The national media called Obama’s decision to seek a second term a “soft announcement” —just another move in an old game. The story quickly settled on the upcoming campaign’s tactics: the Democrats’ aim to raise a billion dollars and the reluctance of leading Republicans to declare their own candidacies. It’s business as usual after three years of radical rhetoric and genuine crisis. This is extraordinary.
After the mid-term congressional sweep by Republicans, Obama admitted to taking a “shellacking” and promised a “mid-course correction.” Yet, he didn’t look shaken and his vision of a mid-course correction sounded puny. Time and again, he’s failed to get excited fast enough to keep up with conventional opinion. His announcement yesterday and his electoral prospects now, however, confirm he had it right: he may not be lucky, but politically he’s still very much alive.
As well as worrying about jobs, of course, when he gets out of bed every morning he has every right to resolve to prove at least two sagacious democrats dead wrong. Just after the mid-term elections, in The Washington Post, Douglas Schoen, a Bill Clinton pollster, and Patrick Caddell, a senior advisor to Jimmy Carter, offered Obama the honourable way out:
One and done: To be a great president, Obama should not seek re-election in 2012
“But by explicitly saying he will be a one-term president, Obama can deliver on his central campaign promise of 2008, draining the poison from our culture of polarization and ending the resentment and division that have eroded our national identity and common purpose.
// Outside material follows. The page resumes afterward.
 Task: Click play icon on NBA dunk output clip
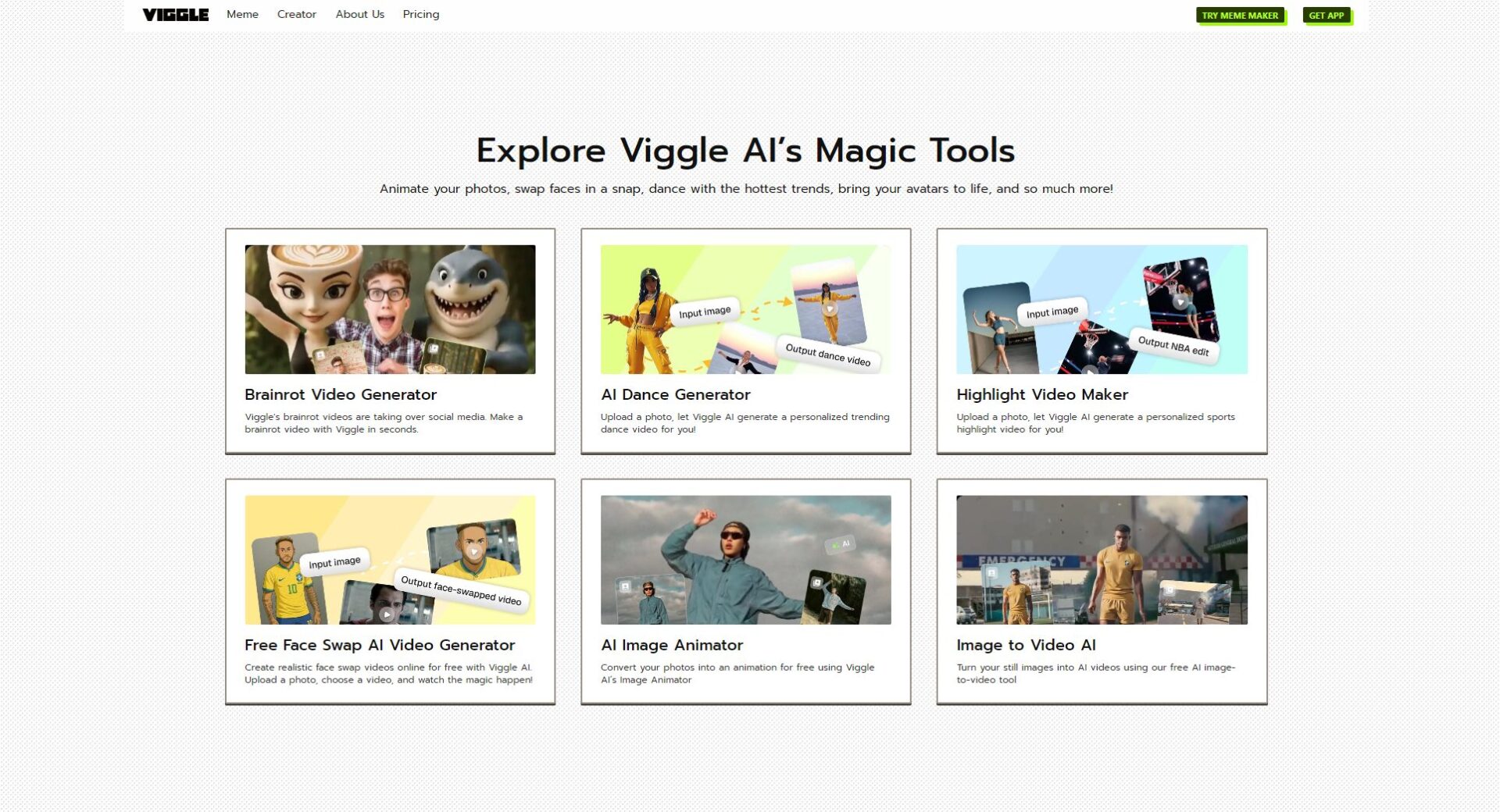click(x=1180, y=301)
We do not come to this conclusion lightly. But it is clear, we believe, that the president has largely lost the consent of the governed. The midterm elections were effectively a referendum on the Obama presidency. And even if it was not an endorsement of a Republican vision for America, the drubbing the Democrats took was certainly a vote of no confidence in Obama and his party. The president has almost no credibility left with Republicans and little with independents.”
. Click on: http://www.washingtonpost.com/wp-dyn/content/article/2010/11/12/AR2010111202846.html?hpid=opinionsbox1&sid=ST2010111203190
One of the best minds in politics should retire from the business so other politicians can have an adult conversation.
Their advice was not just naïve but dangerous. Obama didn’t poison the political culture, and becoming a lame duck wouldn’t have made his presidency more effective. Furthermore, their premise—that Obama has lost the confidence of the people—constituted a radically populist interpretation of the role of the mid-term elections and approval ratings as well. Effectively, they would have turned the mid-terms into a coup d’état—a usurpation of presidential authority power beyond the reach of those who tried to impeach Clinton for being promiscuous.
Raising the presidency above other mortals in Washington—either by dressing up the president as a Christ-like victim or putting him on a white horse—fortunately, doesn’t fit the American constitution. Washington reaches decisions by give and take between two competitive, ambitious institutions. Congress will not for long be bullied by a demagogue president and certainly will not be instructed by a loser saint. The odds for substantive reform of entitlements and taxes would only be longer if Obama quit the race.
His decision to seek re-election aims to make history on two counts. He can only be the first successful black president if he’s re-elected and he would be the first cool elitist intellectual to get re-elected since the Civil War. It will be interesting to see whether in these fevered times he can do better than Woodrow Wilson and Jimmy Carter.